What Is Memoization?
Memoization is a programming technique used to speed up the execution time of a function by caching its results. Oftentimes, the term is confused with ‘memorization’. Conceptually, they allude to the same idea, except that memoization entails caching the results of a function while memorization entails committing data of any type to memory. That said, it is fair to think of memoization as a type of memorization.
When a function is called with a set of parameters, the result is stored in a cache with the input parameters being keys to the result values. The next time the function is called with the same parameters, instead of recomputing the result, it is retrieved from the cache. This can result in significant performance gains, especially for functions that are called repeatedly with the same inputs.
When to Use Memoization in Interviews
If dynamic programming is the Yin, Memoization is the Yang. These two go hand in hand. Dynamic programming problems are characterized by the existence of optimal substructure and overlapping subproblems. See our dynamic programming article for an in-depth discussion on this.

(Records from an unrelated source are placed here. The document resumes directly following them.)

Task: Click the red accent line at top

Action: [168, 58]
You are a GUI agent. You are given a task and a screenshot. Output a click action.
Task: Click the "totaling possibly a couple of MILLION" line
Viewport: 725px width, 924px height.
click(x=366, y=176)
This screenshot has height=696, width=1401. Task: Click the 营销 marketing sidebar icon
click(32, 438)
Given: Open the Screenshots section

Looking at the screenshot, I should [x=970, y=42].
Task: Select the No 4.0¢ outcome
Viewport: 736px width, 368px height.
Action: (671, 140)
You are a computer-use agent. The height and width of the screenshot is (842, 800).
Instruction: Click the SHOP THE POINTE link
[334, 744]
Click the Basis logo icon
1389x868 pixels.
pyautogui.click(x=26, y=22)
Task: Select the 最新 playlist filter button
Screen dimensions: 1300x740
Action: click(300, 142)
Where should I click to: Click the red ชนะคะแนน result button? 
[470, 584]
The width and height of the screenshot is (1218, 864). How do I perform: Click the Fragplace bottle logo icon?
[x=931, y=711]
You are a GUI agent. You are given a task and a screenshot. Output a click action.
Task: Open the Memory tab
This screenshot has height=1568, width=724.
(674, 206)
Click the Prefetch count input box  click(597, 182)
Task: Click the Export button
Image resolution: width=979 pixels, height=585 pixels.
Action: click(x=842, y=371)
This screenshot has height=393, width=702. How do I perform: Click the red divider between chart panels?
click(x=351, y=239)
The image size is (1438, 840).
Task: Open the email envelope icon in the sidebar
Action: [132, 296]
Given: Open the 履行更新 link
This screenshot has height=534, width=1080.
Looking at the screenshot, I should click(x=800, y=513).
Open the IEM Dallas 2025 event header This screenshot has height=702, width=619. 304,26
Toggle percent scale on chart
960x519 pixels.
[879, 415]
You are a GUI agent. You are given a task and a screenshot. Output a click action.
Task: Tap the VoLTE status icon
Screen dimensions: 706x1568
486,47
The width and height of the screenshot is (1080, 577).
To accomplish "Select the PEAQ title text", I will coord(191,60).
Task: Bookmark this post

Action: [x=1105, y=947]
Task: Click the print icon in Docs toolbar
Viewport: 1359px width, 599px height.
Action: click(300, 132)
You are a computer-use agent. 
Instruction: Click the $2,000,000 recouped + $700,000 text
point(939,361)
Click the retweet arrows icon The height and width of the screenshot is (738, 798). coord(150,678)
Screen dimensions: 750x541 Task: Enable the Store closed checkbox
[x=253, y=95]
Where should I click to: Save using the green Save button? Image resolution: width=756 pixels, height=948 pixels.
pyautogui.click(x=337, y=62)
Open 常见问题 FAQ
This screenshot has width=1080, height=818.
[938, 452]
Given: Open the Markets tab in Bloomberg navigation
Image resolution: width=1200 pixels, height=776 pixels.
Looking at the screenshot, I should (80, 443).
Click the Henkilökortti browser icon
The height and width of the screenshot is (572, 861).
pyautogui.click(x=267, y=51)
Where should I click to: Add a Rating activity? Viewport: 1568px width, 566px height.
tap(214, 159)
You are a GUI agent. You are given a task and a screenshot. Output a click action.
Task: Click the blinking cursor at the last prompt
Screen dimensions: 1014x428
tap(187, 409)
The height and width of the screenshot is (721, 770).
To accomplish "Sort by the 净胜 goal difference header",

- Optimal Substructure: Dynamic programming problems have optimal substructure, which means that the optimal solution to a problem can be constructed from the optimal solutions of its subproblems. In other words, if we can solve the subproblems optimally, we can solve the main problem optimally as well.
- Overlapping Subproblems: Dynamic programming problems also have overlapping subproblems, which means that the same subproblems are often solved multiple times. By storing the solutions to these subproblems and reusing them as needed, we can greatly improve the efficiency of our algorithm.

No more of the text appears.